Anthony Kennedy has announced his retirement. Every politically aware person in the United States—and recall that man is a political animal—has been waiting for this moment. At American Affairs, Gladden Pappin, following Baudrillard, has argued that history has begun again after its post-1991 hiatus. You can agree or disagree with his argument, but we think it is impossible to deny that Kennedy’s retirement feels like the resumption of history. Prior appointments have not been hugely significant, except to those who watch the Supreme Court. Even the fracas over Scalia’s replacement was ultimately a battle about replacing one “conservative” justice with another “conservative” justice. The storm over Kennedy’s replacement has a historical dimension.  Indeed, it has an apocalyptic dimension.

What is so extraordinary is how quickly the reaction to Kennedy’s retirement has progressed to an acknowledgement by left-liberals that Roe v. Wade, Casey v. Planned Parenthood, and Obergefell v. Hodges are in dire jeopardy. That means, of course, that abortion on demand and same-sex marriage, the two central struts in the modern left-liberal platform, are in dire jeopardy. Indeed, skimming some of the initial reactions on Twitter, it seemed to us that many left-liberals have conceded that Kennedy’s retirement means the end of those precedents and the policies they enshrine. This is a breathtaking sentiment: for left-liberals, one man has been responsible for ordering the American Republic toward the common good as they imagine it. In this vision, Anthony Kennedy has been more than a career federal appellate judge and sometime deciding vote on the Republic’s highest court.
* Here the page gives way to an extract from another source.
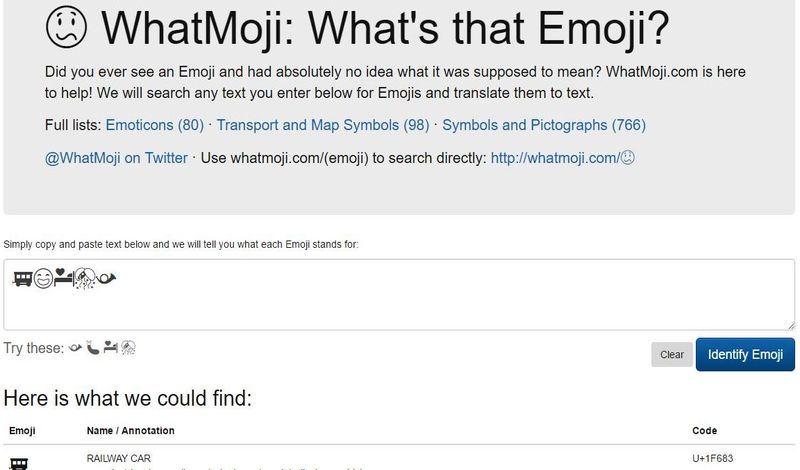Try the eggplant emoji suggestion

[92, 348]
He has been, in effect, a king. This is a cliche by now. Google “Anthony Kennedy philosopher king” and see how many hits you get. As recently as January, Michael Brendan Dougherty, a conservative columnist at National Review, characterized Kennedy as our “philosopher king,” whose decisions give legitimacy to an ever-more-polarized United States and who restrains the excesses of whichever political coalition is ascendant. We doubt that Dougherty finds Kennedy’s decisions, especially his lodestar decisions in Casey and Obergefell, especially congenial. But he makes essentially the same point the left-liberals do. Kennedy was the guarantor of unity and order in the American Republic. The hyper-polarized electorate and the never-ending electoral cycle necessarily lead to dissension and disunity. By drawing firm boundaries, as Dougherty might say, around the edges of what the political coalitions can do to each other, Kennedy guaranteed that the dissension and disunity would not get too bad.

But, of course, in singlehandedly enacting and upholding the core left-liberal agenda, Kennedy stoked the fires of fairly serious dissension and disunity. One could draw a fairly straight line between Kennedy’s decisions in Casey and Obergefell and the toxic nihilism that motivates much of political discourse on the right.